(Extracted data entries)
========
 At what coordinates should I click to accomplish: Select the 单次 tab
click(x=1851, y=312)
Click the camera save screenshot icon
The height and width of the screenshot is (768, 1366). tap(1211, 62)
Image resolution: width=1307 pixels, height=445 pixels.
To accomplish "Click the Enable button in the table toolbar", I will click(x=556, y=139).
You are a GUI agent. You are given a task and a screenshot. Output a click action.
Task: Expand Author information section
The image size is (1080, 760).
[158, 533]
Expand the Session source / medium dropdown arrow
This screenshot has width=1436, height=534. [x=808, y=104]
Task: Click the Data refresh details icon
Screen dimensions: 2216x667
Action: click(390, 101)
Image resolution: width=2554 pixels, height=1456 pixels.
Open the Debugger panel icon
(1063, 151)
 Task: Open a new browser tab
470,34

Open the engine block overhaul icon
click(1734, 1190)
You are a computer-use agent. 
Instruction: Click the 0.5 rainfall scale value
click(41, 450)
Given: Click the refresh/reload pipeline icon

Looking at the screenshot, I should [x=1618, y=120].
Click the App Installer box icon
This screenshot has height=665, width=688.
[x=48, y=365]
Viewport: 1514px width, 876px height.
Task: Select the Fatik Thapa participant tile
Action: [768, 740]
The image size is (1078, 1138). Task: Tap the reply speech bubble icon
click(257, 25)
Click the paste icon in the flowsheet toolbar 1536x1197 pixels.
========
GOAL:
Copy out the part of the entries that opens with the line containing "Task: Open a new browser tab" and runs through the end of the entries, both ends included.

WRITTEN SOLUTION:
 Task: Open a new browser tab
470,34

Open the engine block overhaul icon
click(1734, 1190)
You are a computer-use agent. 
Instruction: Click the 0.5 rainfall scale value
click(41, 450)
Given: Click the refresh/reload pipeline icon

Looking at the screenshot, I should [x=1618, y=120].
Click the App Installer box icon
This screenshot has height=665, width=688.
[x=48, y=365]
Viewport: 1514px width, 876px height.
Task: Select the Fatik Thapa participant tile
Action: [768, 740]
The image size is (1078, 1138). Task: Tap the reply speech bubble icon
click(257, 25)
Click the paste icon in the flowsheet toolbar 1536x1197 pixels.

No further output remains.